Hymns For Robots is at its heart a plea for the freedom to get lost in order to find out where you should be.
Hymns For Robots takes us through certain highlights and low points of composer Derbyshire’s life (at least the grace notes), but it’s not remotely necessary to have heard of her to enjoy the play. Indeed, the main pull point for many potential audience members – the fact that she was responsible for the remarkable arrangement of the original Doctor Who theme – is only part of an eventful life ("Did I really write this?" asks an awed composer Ron Grainer upon hearing the iconic sci-fi tune for the first time. "Most of it," is Derbyshire’s wry response).
The stage is cluttered with old-style recording paraphernalia, as well as many references to Foley and sound effects: a wine glass is not merely a vessel with which to get tipsy, and your very first phone call (back in the Fifties, at least) may have looked more like a couple of tin cans strung together. Added to this, there are several subtle gags that are kisses with the iconic BBC Radiophonic Workshop, including an irate listener giving feedback (to coin a phrase) in the voice of a Vogon from The Hitchhiker’s Guide To The Galaxy.
Time slips out of joint as Derbyshire tells us that she sees life being out of tune, a world that has gone wrong. Given that the job interviews we see her endure (at the BBC and Decca, for instance) are stymied by institutional sexism and post-war preoccupations around class, this is in no way surprising. Hymns For Robots is not quite a life story, more a collection of ‘greatest hits’, as Delia recalls the blitz – in which sound inevitably formed her young mind – to a series of not always successful relationships, which are not always consummated (sometimes for painfully obvious reasons).
As Derbyshire, Jessie Coller is precise and coolly controlled (one might almost say composed). We learn about her no-nonsense approach to her work, and her inability to accept work that she considers substandard (she destroys a piece that she is unhappy with, despite the fact that she’s been commissioned to perform it in public within hours. Her need for absolute perfection will finally burn her out. But even in private, she will always be creating strange, haunting music. It is appropriate that in 1964, she worked on Inventions For Radio, a series of electronic sounds to illustrate people describing their dreams.
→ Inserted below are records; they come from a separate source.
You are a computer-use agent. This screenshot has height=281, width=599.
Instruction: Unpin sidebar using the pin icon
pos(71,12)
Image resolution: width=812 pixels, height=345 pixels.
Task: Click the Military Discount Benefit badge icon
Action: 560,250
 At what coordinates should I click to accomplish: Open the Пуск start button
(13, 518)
In 1980, Delia Derbyshire’s original theme for Doctor Who was re-worked for a brash neon age, much to her horror: anything less than perfection was, in her mind, unacceptable. But her perfection took a while to achieve; the joy of working at the Radiophonic Workshop in the 1960s is that you can get paid to take a wander down some very long creative corridors. Hymns For Robots is at its heart a prayer for the celebration of mistakes – a plea for the freedom to get lost in order to find out where you should be, to have the space to explore the unexplored so that one can discover something magical. An appropriate theme, given that this year’s Fringe hashtag is Into The Unknown.